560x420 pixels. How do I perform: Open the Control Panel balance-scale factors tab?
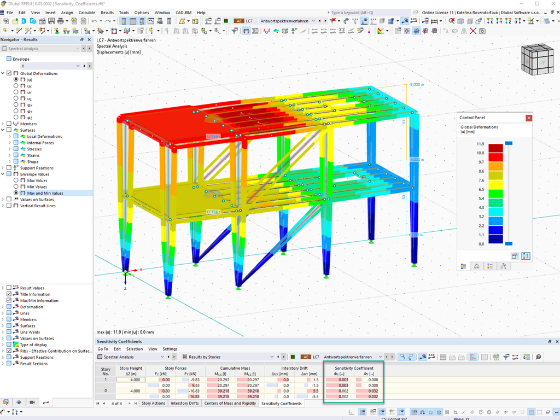476,266
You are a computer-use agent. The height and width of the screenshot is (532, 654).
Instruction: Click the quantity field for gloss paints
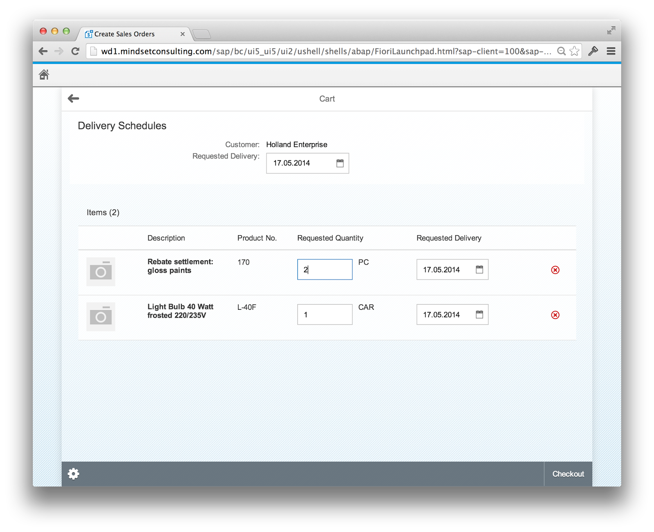(x=325, y=269)
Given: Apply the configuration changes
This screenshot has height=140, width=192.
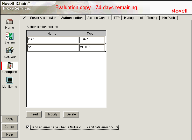Looking at the screenshot, I should pyautogui.click(x=10, y=119).
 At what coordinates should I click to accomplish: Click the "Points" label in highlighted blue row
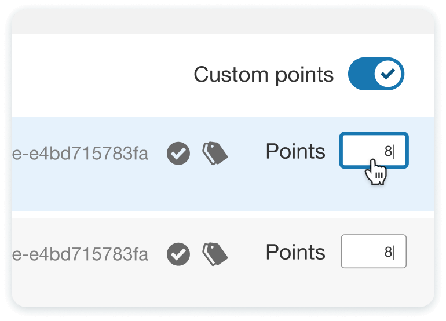coord(295,151)
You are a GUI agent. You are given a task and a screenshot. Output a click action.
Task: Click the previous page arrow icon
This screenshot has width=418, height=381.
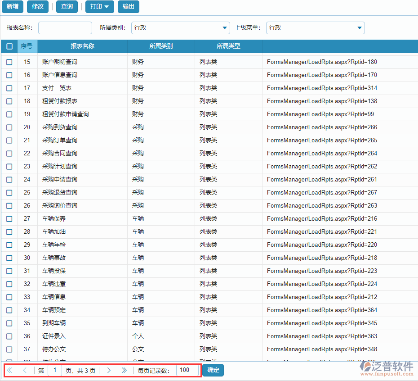tap(25, 370)
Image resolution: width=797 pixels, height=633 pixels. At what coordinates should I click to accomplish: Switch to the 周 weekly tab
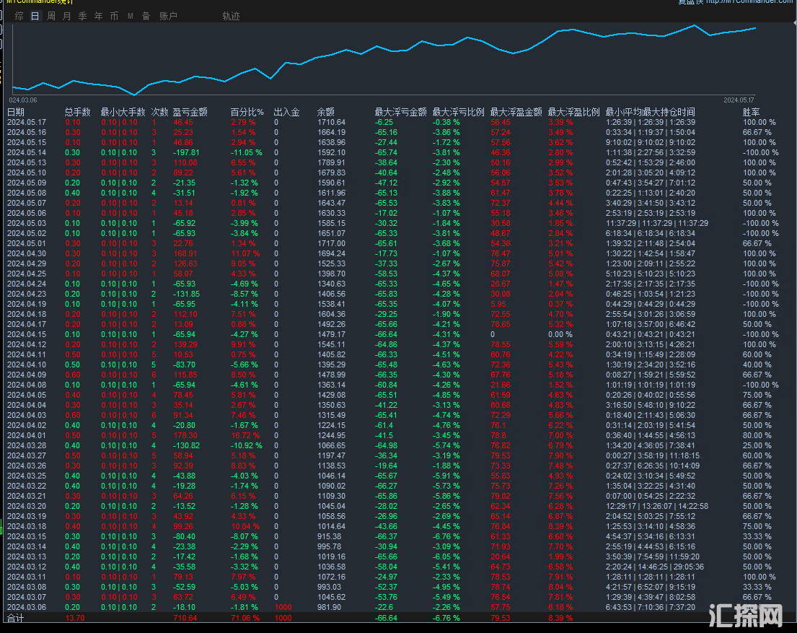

◆ ◆ ◆ ◆

— Your goal —
Rewrite the entries above from the line containing "At what coordinates should I click to accomplish: Click" down through the line containing "tap(25, 370)", swapping "previous page arrow icon" for "next page arrow icon" and leaving everything else the same. Give only those lines, and omit the pictures.

— Solution to this task —
 At what coordinates should I click to accomplish: Click the "Points" label in highlighted blue row
coord(295,151)
You are a GUI agent. You are given a task and a screenshot. Output a click action.
Task: Click the next page arrow icon
This screenshot has width=418, height=381.
tap(25, 370)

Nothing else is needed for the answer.